READING TEXT ::
____

Increased Bit-Parallelism for Approximate String Matching.
Heikki Hyyrö, Kimmo Fredriksson and Gonzalo Navarro.
Bit-parallelism permits executing several operations simultaneously over a set
of bits or numbers stored in a single computer word. This technique permits
searching for the approximate occurrences of a pattern of length m in a
text of length n in time O(ceil(m/w) n), where w is the
number of bits in the computer word. Although this is asymptotically the
optimal speedup over the basic O(mn) time algorithm, it wastes
bit-parallelism's power in the common case where m is much smaller than
w, since w-m bits in the computer words get unused.
In this paper we explore different ways to increase the bit-parallelism when
the search pattern is short. First, we show how multiple patterns can be packed
in a single computer word so as to search for multiple patterns simultaneously.

____

DATA EXCERPTS ::
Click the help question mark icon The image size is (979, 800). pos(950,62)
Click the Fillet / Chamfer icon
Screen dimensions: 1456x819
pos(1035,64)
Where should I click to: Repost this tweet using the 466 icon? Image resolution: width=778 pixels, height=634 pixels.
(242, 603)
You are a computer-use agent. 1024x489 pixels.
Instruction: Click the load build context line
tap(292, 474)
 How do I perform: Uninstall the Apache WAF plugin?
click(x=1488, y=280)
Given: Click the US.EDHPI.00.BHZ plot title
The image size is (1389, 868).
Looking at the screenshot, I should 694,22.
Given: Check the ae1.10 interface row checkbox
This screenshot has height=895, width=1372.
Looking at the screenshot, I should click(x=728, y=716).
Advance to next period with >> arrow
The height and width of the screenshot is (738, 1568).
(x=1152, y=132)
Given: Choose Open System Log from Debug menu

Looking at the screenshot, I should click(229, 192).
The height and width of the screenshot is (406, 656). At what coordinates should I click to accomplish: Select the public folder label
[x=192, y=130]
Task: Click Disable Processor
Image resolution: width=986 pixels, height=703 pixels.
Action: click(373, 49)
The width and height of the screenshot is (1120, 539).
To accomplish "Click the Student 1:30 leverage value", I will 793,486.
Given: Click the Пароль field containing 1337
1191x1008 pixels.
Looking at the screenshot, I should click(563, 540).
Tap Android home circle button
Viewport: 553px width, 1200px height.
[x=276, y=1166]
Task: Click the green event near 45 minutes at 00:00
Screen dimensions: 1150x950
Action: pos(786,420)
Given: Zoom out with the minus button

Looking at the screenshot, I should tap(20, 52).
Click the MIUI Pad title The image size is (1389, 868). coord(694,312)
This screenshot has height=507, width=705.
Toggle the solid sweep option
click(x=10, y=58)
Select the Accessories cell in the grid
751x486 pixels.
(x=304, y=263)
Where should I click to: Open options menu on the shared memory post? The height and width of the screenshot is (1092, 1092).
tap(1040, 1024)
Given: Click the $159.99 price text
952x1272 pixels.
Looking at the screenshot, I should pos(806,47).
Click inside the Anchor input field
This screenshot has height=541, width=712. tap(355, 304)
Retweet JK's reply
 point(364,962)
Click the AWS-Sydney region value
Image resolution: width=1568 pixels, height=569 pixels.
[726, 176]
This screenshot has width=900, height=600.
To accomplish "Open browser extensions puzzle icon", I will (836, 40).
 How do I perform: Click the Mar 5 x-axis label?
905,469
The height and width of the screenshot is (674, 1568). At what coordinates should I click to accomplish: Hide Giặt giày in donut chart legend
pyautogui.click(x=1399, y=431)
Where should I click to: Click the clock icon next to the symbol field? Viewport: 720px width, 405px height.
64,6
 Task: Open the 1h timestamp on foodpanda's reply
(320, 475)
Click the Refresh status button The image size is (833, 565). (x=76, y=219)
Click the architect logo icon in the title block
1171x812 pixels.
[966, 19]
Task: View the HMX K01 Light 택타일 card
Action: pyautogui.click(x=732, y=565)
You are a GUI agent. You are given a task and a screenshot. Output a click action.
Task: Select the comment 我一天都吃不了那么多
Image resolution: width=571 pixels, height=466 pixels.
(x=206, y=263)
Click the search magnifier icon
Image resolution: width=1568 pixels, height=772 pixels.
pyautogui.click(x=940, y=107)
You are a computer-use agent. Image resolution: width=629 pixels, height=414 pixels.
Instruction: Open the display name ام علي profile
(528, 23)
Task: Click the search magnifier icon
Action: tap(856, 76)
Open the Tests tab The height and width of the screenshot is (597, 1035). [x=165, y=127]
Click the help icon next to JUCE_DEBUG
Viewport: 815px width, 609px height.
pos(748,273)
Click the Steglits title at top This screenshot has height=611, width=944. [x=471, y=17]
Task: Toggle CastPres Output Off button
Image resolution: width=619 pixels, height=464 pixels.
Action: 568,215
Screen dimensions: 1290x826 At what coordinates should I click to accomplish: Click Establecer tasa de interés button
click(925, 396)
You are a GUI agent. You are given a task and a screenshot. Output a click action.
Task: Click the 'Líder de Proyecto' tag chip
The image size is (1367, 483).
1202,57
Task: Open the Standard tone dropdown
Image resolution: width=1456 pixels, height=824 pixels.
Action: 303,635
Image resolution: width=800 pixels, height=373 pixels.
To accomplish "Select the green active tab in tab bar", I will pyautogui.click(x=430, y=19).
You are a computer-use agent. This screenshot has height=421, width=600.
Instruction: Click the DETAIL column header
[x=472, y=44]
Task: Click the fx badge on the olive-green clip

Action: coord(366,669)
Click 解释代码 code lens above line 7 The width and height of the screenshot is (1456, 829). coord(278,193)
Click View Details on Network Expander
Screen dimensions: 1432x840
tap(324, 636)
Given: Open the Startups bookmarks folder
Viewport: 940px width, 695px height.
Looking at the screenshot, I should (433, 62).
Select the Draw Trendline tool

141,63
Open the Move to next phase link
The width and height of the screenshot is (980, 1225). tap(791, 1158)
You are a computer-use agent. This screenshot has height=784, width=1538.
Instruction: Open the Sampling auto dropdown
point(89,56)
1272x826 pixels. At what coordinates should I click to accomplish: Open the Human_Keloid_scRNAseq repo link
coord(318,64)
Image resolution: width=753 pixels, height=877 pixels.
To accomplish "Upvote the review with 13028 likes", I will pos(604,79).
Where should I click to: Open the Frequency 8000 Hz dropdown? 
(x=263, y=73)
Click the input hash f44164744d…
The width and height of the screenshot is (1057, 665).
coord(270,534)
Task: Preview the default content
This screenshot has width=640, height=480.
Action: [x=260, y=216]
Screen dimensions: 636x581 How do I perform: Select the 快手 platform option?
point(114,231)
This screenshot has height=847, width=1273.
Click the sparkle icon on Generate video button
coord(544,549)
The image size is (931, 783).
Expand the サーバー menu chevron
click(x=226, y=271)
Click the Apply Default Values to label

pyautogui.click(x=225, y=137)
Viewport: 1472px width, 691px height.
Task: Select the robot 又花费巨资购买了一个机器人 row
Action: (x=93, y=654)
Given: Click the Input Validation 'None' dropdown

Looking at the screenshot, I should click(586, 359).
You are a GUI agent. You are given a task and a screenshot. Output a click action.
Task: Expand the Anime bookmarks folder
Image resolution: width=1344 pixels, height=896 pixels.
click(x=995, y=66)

____

EXERCISES TO COMPLETE ::
1: In the bit-parallelism abstract, what does w stand for?
2: Who are all the authors named in the bit-parallelism abstract?
3: Carry the bit-parallelism abstract on from its last sentence.

RESULTS ::
1: The number of bits in the computer word.

2: Heikki Hyyrö, Kimmo Fredriksson, and Gonzalo Navarro.

3:
Instead of paying O(rn) time to search for r patterns of length
m, we obtain O(ceil(r/floor(w/m)) n) time. Second, we show how
the mechanism permits boosting the search for a single pattern of length
m < w, which can be searched for in time O(n / floor(w/m))
instead of O(n). Finally, we show how to extend these algorithms so that
the time bounds essentially depend on k instead of m, where
k is the maximum number of differences permitted.
Our experimental results show that that the algorithms work well in
practice, and are the fastest alternatives for wide range of search
parameters.